|Kamal Hassan and Pooja Kumar at media meet in Bombay|
India is a democracy that is admired by many a country in the world but when sensibilities in religious or communal groups are easily hurt, the foreign community observes with disarray and realizes how fragile a huge democracy might actually be.
Kamal Hassan's Vishwaroopam has been receiving good reviews from movie critics but has hurt a highly sensitive sector of the Muslim community this past week, thus sadly becoming the reason for a government issued ban on the film's release in the entire state of Tamil Nadu. Negotiations between Hassan's supporters, the government and the film's detractors have however luckily softened the initial protests that made it controversial and the film is set to release in Bombay this Friday, as originally programmed, while it is still banned in UP and Malaysia as we write.
The press in different sectors reports that protestors have not been able to provide proper arguments to support their cause given that the film solely portrays what is a sad reality in certain areas of Afghanistan: mainly the suffering of the Afghani population who is caught in the middle of a conflict between Al-Qaeda jihadis and the USA.

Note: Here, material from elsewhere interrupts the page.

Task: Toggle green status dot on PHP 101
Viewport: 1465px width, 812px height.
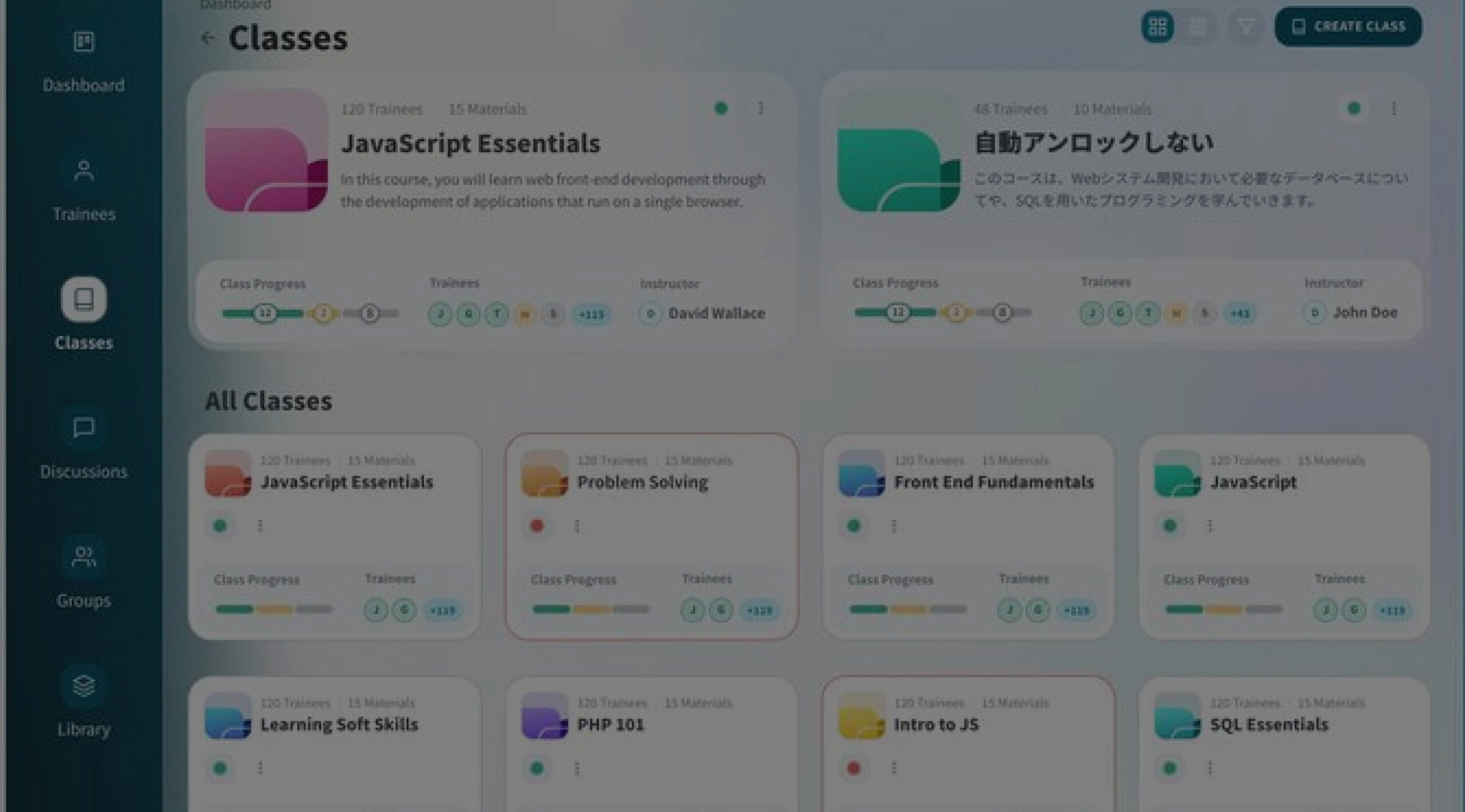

Let us not forget that Kamal Hassan is also the actor who made Hey Ram, a film that portrayed Hindu extremism. He is not a creative person to shy out of expressing his opinion through his work and this needs to be saluted. The protests and various bans seem deeply unfounded and it is sad to see that communities feel so easily targeted in a country that could be an example to many for its diversity. Communities should be aware that protesting against artistic liberty of expression, especially one that is not portraying their religion and community in a truly negative light, gives them more bad press than good reputation...
May Bombay's reaction to the film today clear any doubts of the national and international Muslim community regarding the film's intentions. May DTH releases, Internet paid screenings and other modern solutions for the cinema industry also free up creativity and allow viewers to have a choice and an option beyond what mobs or sudden bans can allow in the future.